Enquanto isso, Saddam Hussein havia consolidado seu poder no Iraque e buscava afirmar a hegemonia sobre o Golfo. Os dois países tinham uma longa história de rivalidade, remontando a disputas sobre fronteiras e influência na região, particularmente no rico em petróleo Canal de Shatt al-Arab. A guerra foi, em muitos aspectos, uma expressão de antagonismos históricos mais profundos entre os mundos árabe e persa.



Principais causas da Guerra entre Irã e Iraque


A guerra foi impulsionada por uma combinação de fatores políticos, territoriais e ideológicos:


Disputas territoriais: a principal causa do conflito foi uma disputa territorial de longa data sobre o Canal de Shatt al-Arab, um rio estratégico que forma a fronteira entre o Irã e o Iraque. Sob um tratado de 1975, o Iraque havia cedido o controle de grande parte do canal ao Irã, mas Saddam Hussein buscava anular esse tratado e retomar o controle total.


Ambições de Saddam: Saddam Hussein queria posicionar o Iraque como a potência dominante no Golfo Pérsico. Ao atacar o Irã, que estava enfraquecido por tumultos internos após sua revolução, Saddam esperava capturar territórios estrategicamente importantes, particularmente a província rica em petróleo de Khuzistão, que tinha uma população árabe significativa.


Conflito ideológico: o choque ideológico entre o regime secular baathista de Saddam e a nova teocracia xiita do Irã intensificou as tensões. A ascensão do aiatolá Khomeini no Irã, que promovia a revolução islâmica em todo o mundo muçulmano, foi vista como uma ameaça por Saddam, especialmente dado o grande e potencialmente inquieto população xiita do Iraque.

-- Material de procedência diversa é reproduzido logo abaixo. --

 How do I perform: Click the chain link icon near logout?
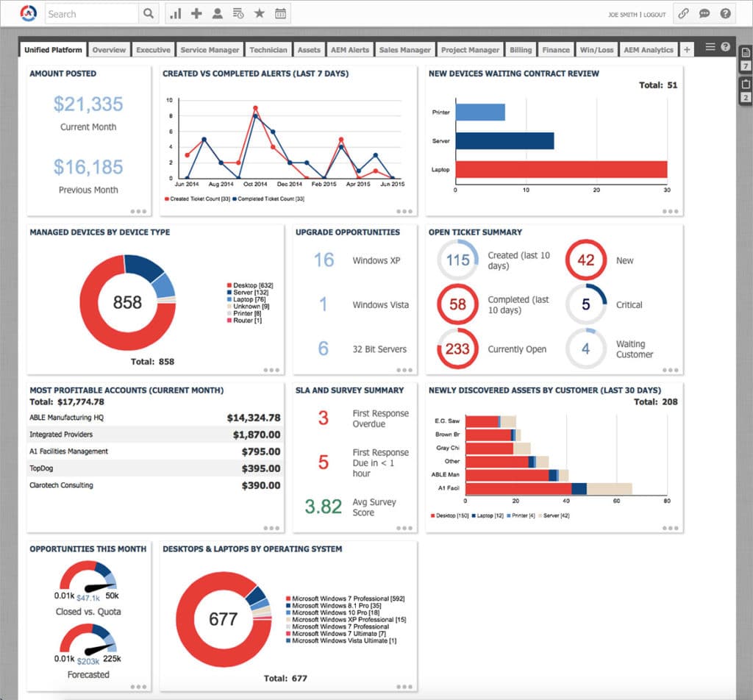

Fatores regionais e internacionais: a guerra foi influenciada pelo equilíbrio regional de poder. Muitos dos vizinhos do Iraque, particularmente a Arábia Saudita e outros estados do Golfo, temiam a propagação da ideologia revolucionária do Irã e apoiaram Saddam financeiramente. Globalmente, tanto os Estados Unidos quanto a União Soviética, apesar de serem rivais da Guerra Fria, tinham interesses em conter o Irã e impedir a disseminação de sua revolução.

 

 

Foto mostrando dois soldados do Irã com armamento anti-aéreo

Soldados do Irã com armamento durante a Guerra Irã-Iraque.

 



Como foi e principais características da Guerra entre Irã e Iraque


A Guerra Irã-Iraque foi um conflito brutal, caracterizado por táticas militares convencionais, mas também pelo uso de armas químicas, guerra de trincheiras e sofrimento generalizado de civis. Ambas as nações empregaram grandes ofensivas terrestres, ataques de mísseis e bombardeios aéreos, mas a guerra também se transformou em um impasse sangrento durante grande parte de sua duração.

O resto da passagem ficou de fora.